Insulin-like growth factor-2
mRNA-
binding protein 2 (IGF2BP2, also known as IMP2), a novel class III
N6-methyladenosine (m6A) reader, has recently gained attention due to its critical functions in recognizing and stabilizing
m6A modified oncogenic transcripts. However, whether and how long non-coding RNAs (lncRNAs) facilitate IMP2's role as
m6A "reader" remains elusive, particularly in
colorectal cancer (CRC). Here, we demonstrated that oncogenic LINC021 specifically bound with the
m6A "reader" IMP2
protein and enhanced the mRNA stability of MSX1 and JARID2 in an
m6A regulatory manner during CRC
tumorigenesis and pathogenesis. Specifically, a remarkable upregulation of LINC021 was confirmed in CRC cell lines and clinical tissues (n = 130). High level of LINC021acted as an independent prognostic predictor for CRC clinical outcomes. Functional assays demonstrated that LINC021 exerted its functions as an oncogene to aggravate CRC malignant phenotypes including enhanced cell proliferation, colony formation, migration capabilities, and reduced cell apoptosis.
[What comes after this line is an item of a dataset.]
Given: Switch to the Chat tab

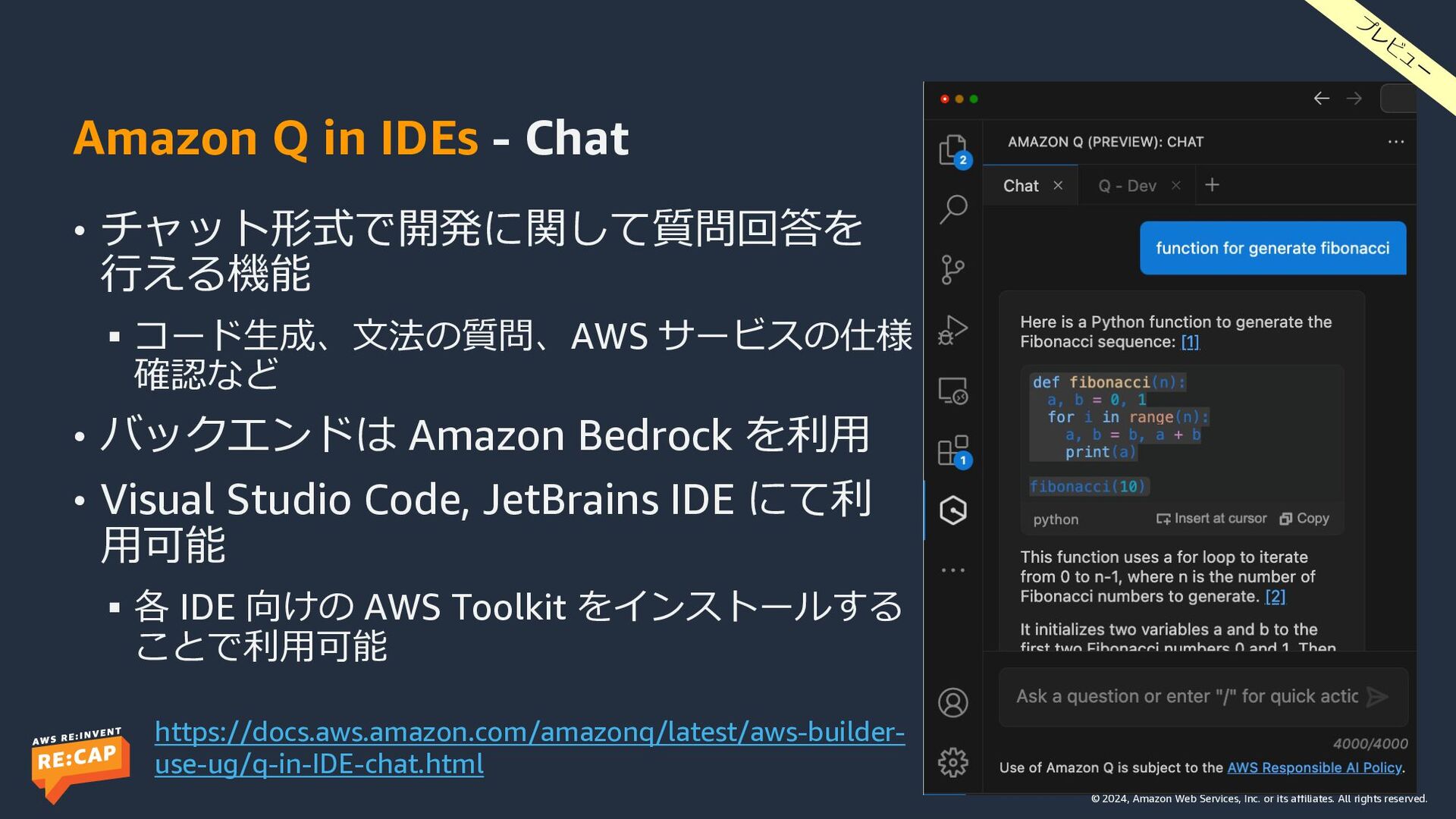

Mechanistically, LINC021 directly recognized IMP2
protein, the latter enhanced the mRNA stability of transcripts such as MSX1 and JARID2 by recognizing their m6A-modified
element RGGAC. Thus, these findings uncovered an essential LINC021/IMP2/MSX1 and JARID2 signaling axis in CRC
tumorigenesis, which provided profound insights into our understanding of
m6A modification regulated by
lncRNA in CRC initiation and progression and shed light on the targeting of this axis for CRC treatment.